As NLTK book (exercise 29) says, "One common way of defining the subject of a sentence S in English is as the noun phrase that is the child of S and the sibling of VP."

Look at tree example: indeed, "I" is the noun phrase that is the child of S that is the sibling of VP, while "elephant" is not.

English language has two voices: Active voice and passive voice. Lets take most used voice: Active voice.

It follows subject-verb-object model. To mark the subject, write a rule set with POS tags. Tag the sentence I[NOUN] shot[VERB] an elephant[NOUN]. If you see the first noun is subject, then there is a verb and then there is an object.
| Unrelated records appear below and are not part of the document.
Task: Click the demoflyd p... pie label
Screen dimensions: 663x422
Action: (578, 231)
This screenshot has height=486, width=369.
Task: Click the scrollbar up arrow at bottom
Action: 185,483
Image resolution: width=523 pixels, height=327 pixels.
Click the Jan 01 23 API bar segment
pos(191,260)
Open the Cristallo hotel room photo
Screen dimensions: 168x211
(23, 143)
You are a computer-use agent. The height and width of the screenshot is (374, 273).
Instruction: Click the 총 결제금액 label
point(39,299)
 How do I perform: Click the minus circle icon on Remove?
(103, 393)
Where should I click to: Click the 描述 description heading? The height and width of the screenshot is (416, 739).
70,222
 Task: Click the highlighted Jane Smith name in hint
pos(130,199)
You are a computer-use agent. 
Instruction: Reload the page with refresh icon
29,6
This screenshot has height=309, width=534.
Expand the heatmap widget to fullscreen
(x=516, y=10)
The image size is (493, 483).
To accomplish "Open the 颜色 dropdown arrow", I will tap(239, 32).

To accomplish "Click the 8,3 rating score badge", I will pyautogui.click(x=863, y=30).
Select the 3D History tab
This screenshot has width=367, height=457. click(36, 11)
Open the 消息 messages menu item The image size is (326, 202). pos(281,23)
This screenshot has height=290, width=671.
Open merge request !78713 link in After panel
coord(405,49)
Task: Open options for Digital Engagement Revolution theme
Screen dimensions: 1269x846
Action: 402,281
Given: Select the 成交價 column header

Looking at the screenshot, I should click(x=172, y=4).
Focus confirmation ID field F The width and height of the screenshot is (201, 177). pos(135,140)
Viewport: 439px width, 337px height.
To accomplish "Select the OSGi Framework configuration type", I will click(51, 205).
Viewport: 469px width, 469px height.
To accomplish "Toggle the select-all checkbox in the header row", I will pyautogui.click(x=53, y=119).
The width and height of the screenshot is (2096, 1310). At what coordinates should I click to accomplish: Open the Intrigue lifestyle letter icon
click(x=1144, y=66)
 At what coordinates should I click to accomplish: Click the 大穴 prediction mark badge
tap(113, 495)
If you want to make it more complicated, a sentence- I shot an elephant with a gun. Here the prepositions or subordinate conjunctions like with, at, in can be given roles. Here the sentence will be tagged as I[NOUN] shot[VERB] an elephant[NOUN] with[IN] a gun[NOUN]. You can easily say that word with gets instrumentative role. You can build a rule based system to get role of every word in the sentence.

Also look at the patterns in passive voice and write rules for the same.

You can use Spacy.


import spacy
nlp = spacy.load('en')
sent = "I shot an elephant"

sub_toks = [tok for tok in doc if (tok.dep_ == "nsubj") ]